O conhecido aforismo de Friedrich Nietzsche, em um fragmento de 1887, onde afirma que “não existem fatos, apenas interpretações”, deve ser entendido como a submissão do real ao simbólico, a ideia de que a verdade não existe como um ente absoluto e positivo e, acima de tudo, como um alerta crítico de que a verdade não é definitiva, muito menos imutável, e que o que consideramos verdade hoje merece ser criticado e sofrer o devido contraditório. Muitas vezes estas verdades sólidas se desmancham no ar, necessitando para isso apenas a passagem do tempo. Afinal, o que é uma mentira? Se houvesse uma Verdade Absoluta – e portanto mentiras definitivas – quem decide sua essência e como ela se configura? Quem são os vestais, acima do bem e do mal, que podem objetivamente decidir o que é verdadeiro e o que não é?

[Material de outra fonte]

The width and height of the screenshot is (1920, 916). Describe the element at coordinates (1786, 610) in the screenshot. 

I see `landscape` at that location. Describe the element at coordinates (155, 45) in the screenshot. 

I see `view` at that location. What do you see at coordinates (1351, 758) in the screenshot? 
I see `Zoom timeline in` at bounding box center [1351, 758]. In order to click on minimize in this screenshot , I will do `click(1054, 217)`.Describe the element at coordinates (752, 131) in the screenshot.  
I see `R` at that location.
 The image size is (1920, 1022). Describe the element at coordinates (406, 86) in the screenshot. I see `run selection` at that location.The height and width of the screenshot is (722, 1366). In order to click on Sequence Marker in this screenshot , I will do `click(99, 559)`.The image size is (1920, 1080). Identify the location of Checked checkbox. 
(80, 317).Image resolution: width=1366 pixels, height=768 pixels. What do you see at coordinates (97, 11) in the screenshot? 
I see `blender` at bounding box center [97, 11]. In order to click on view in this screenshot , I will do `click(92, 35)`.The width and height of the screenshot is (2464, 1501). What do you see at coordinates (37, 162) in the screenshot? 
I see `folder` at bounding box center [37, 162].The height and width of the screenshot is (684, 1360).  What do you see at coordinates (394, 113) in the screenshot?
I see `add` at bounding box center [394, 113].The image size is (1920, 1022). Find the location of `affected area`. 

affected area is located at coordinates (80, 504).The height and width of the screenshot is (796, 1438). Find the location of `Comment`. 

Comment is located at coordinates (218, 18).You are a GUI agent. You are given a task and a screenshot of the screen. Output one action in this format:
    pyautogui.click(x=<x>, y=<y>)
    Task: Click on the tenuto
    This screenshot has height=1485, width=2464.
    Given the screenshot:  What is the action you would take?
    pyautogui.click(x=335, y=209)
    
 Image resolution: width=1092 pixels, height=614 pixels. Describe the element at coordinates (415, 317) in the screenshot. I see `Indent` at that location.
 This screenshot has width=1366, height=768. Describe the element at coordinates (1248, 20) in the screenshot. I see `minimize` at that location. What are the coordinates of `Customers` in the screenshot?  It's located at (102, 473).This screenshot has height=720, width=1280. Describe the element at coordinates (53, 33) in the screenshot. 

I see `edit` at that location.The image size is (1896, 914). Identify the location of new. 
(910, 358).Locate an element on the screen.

É disso que se trata agora, quando tantos afirmam serem favoráveis à censura para barrar as mentiras disseminadas pelas redes sociais. Quanto mais você retira essa decisão do povo e a coloca sob o escrutínio das instituições do Estado burguês – um sistema de poder criado para calar as ambições populares – mais a esquerda será penalizada, mesmo que circunstancialmente a extrema direita possa estar sofrendo seu ataque.
A censura sempre vai favorecer os poderosos, e negar isso significa não compreender a origem e a estrutura da própria democracia liberal. Estimular a censura (mesmo quando maquiada de democracia e até quando bem intencionada) é uma estratégia conservadora, que fatalmente acaba se voltando contra as aspirações do povo. A lei anti terror, a lei da ficha limpa, a lei contra fake News…. todas elas foram aparentemente bem intencionadas e chegaram até ser usadas para punir membros da direita, mas todas – mais cedo ou mais tarde – acabaram sendo usadas para atacar as forças políticas populares e de esquerda. Lula, por exemplo, foi atacado, punido e impedido de concorrer às eleições de 2018 pela lei da ficha limpa. Poderíamos pensar que, talvez, desde o início ela foi pensada para, eventualmente, ser usada contra a esquerda em uma situação limite – como a volta de um líder popular ao governo do Brasil.
Não podemos ser vítimas dessa farsa… mais uma vez.
Artigo publicado, originalmente, em 01 de fevereiro de 2023.